Searching for a magic tax rebate
Published on March 17, 2026 at 12:11pm EDT | Author: henningmaster
0The Prairie Spy
Alan “Lindy” Linda
I ended–gave up– a 30-some-year-long engagement with the IRS some time ago. I gave up. I hate to say it: Up to that point, I never thought I would ever concede them the tiniest bit of superiority. But I did.
Government by the people, for the people–all that stuff led me astray. It kept me struggling with tax terms and the government gibberish and all the misleading “See line 42” way past the point at which George Washington and Thomas Jefferson intended me to go.
The end of the line had come. You can’t call the IRS for help. I’m sure that the phone-answerers there are a select group culled from the ranks of the American disenfranchised, the newly-out-of-work, and the generally unemployable at anything else.
Their number one talent is: Dither, mumble, dodge, be intentionally elusive and vague.
I do admit to my own conflict: Tax-wise, I want to conveniently forget “truth” and lie, cheat, and steal wherever and whatever I can from the IRS. But my German-Methodist middle-class upbringing doesn’t want me to go to prison either.
That’s a tough spot to be in, this time of the year. For example, I cannot just call those toll-free tax terrorists at the IRS and say: “I bought my kids a four-wheeler; how do I claim that as a tax deduction on my farm?”
So you cannot say “four-wheeler” and you cannot say your kids are going to drive it. You say instead: Your kids are hired hands and the four-wheeler is a motorized gopher controller.
Don’t feel bad if you didn’t get that wording quite right the first time, and they audited you. Unless you’re a farmer, in which case if you cannot adlib and confuse the IRS, you’re in the wrong line of work. If you’re a farmer, what to plant is secondary to survival. It’s what you get back from the IRS that may dictate your survival.
I grew up on a farm, the last bastion of good old income-tax evasion. No farmer worth his harrow since Caesar’s time has accurately trotted forth his full crop at the King’s beck and call. Back when Caesar did it, he took it all. When the tax collectors showed up wearing armor and carrying polished swords, that’s when farmers first polished up their evasive behavior, and kept enough back to get through the winter.
So. It’s clear to you at this point, right, that farmers have been crafting their income-tax evasion since time began. Since even early governments seemed unconcerned with whether farmers had enough left to live another year, farmers had to be.
Thus I grew up with a them-or-me attitude at tax time. I grew up believing in some great pot-at-the-end-of-the-rainbow deduction, some foggily-worded cobwebby phrase in the income tax form that would allow the farmer to live another year, with some cash to boot.
Somewhere in that IRS form, somewhere in that fine print, I know there’s a line much like some old magic incantation in some old dusty Book of Black Magic that will say the IRS owes me a million dollar-refund, if I could just find the right line.

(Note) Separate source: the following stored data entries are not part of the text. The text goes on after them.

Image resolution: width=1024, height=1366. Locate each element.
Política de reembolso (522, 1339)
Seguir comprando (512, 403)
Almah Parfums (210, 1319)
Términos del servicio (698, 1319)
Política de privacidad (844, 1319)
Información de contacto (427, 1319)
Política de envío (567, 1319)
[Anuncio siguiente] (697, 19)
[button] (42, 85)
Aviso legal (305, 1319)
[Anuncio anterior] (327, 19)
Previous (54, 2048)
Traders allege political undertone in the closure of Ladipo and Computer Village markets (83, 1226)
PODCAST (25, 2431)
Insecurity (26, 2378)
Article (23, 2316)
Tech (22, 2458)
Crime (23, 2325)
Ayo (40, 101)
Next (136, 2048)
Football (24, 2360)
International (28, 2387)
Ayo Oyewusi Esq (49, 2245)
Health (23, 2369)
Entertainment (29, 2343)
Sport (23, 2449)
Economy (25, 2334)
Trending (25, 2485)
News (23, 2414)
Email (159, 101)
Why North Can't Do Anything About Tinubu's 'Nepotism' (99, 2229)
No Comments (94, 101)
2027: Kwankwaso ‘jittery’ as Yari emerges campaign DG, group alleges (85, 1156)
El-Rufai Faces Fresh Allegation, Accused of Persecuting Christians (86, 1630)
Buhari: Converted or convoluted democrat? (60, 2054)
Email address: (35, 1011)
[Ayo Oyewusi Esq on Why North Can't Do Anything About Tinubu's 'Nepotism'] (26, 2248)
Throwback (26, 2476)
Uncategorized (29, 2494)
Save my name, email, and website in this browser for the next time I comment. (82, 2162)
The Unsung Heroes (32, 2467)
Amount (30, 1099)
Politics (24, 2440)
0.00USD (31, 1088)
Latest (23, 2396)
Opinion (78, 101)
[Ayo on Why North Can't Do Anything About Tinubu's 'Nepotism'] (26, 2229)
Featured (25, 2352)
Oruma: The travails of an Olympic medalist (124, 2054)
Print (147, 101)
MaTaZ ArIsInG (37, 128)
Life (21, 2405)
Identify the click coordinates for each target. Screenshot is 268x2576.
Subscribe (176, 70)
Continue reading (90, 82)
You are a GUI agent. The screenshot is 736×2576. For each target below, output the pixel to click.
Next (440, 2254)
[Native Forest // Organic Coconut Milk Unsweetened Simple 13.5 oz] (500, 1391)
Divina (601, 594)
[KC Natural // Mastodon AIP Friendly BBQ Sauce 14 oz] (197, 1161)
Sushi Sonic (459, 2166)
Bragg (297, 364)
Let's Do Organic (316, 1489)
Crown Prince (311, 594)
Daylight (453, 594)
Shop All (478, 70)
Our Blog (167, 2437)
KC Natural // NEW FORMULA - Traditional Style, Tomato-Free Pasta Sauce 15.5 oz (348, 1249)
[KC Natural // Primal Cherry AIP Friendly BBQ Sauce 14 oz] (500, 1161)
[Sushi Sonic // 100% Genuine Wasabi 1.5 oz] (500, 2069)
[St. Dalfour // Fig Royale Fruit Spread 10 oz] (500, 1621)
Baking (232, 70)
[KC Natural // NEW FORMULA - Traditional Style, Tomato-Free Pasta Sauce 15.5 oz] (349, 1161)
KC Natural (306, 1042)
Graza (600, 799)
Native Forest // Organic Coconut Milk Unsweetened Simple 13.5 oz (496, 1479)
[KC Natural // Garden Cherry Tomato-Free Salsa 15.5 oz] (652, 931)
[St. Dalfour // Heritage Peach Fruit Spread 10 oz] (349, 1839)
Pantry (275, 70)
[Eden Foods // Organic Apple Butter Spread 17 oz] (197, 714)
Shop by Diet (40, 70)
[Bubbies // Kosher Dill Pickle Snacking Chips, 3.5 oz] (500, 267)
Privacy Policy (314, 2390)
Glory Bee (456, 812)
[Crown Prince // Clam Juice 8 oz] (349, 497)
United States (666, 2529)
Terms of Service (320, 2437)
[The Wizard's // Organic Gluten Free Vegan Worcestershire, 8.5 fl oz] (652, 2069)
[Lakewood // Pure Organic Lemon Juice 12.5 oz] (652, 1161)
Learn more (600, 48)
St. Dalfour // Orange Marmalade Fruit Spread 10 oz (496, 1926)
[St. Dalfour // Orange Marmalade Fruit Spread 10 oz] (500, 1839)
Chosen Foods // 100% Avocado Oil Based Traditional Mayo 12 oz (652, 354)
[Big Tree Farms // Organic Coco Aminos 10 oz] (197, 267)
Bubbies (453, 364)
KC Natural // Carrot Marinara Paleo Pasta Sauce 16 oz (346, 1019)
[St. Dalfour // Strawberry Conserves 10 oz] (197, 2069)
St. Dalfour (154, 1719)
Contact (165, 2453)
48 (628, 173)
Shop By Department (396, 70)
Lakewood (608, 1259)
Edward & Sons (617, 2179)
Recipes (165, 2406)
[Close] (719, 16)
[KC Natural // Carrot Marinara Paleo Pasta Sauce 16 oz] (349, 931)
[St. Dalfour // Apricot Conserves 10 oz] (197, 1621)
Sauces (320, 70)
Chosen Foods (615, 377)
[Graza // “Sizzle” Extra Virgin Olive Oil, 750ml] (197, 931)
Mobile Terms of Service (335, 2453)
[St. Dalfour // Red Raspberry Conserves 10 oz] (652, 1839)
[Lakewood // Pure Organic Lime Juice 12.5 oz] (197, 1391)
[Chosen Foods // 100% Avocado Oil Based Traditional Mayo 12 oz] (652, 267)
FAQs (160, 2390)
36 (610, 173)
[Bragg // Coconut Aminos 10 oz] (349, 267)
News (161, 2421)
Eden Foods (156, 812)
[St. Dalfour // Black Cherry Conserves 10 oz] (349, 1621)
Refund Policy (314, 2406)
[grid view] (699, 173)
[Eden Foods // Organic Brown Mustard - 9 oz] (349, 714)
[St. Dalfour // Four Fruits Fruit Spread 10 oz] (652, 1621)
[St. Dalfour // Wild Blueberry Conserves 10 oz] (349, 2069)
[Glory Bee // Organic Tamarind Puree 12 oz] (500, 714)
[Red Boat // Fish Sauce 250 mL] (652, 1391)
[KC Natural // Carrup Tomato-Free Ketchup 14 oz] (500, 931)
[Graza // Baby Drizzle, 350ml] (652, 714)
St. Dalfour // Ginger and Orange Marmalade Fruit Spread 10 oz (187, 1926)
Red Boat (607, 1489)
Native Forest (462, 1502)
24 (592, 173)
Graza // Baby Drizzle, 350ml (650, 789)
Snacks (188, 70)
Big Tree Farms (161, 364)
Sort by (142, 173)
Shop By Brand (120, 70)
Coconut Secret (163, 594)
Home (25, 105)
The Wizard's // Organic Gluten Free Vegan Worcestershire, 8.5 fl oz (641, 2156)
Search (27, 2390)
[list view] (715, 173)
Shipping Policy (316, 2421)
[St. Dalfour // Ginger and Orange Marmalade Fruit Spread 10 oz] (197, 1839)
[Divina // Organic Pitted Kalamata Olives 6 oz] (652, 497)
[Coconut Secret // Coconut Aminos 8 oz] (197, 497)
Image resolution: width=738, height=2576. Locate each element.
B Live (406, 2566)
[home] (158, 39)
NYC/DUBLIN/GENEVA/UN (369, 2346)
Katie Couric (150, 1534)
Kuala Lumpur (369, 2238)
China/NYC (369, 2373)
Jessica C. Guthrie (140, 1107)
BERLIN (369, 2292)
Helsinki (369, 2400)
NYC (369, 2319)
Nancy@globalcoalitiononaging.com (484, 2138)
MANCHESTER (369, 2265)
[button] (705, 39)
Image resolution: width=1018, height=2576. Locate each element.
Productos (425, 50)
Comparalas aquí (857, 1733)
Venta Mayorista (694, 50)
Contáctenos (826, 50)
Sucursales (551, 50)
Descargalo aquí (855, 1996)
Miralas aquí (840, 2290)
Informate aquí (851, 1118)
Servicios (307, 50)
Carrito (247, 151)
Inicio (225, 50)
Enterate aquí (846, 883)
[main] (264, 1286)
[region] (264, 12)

In the meantime, since my tax preparer doesn’t seem to think I should deduct my trip to Florida as “farming exploration,” I guess I’ll file an extension and keep looking for that pot of gold at the end of a government rainbow. I know it’s in there. “Take Line 42, add Line 33, move Line 12 to Line 100, mix in the magic words and BINGO!
A big refund.
I know it’s there. I just cannot find it.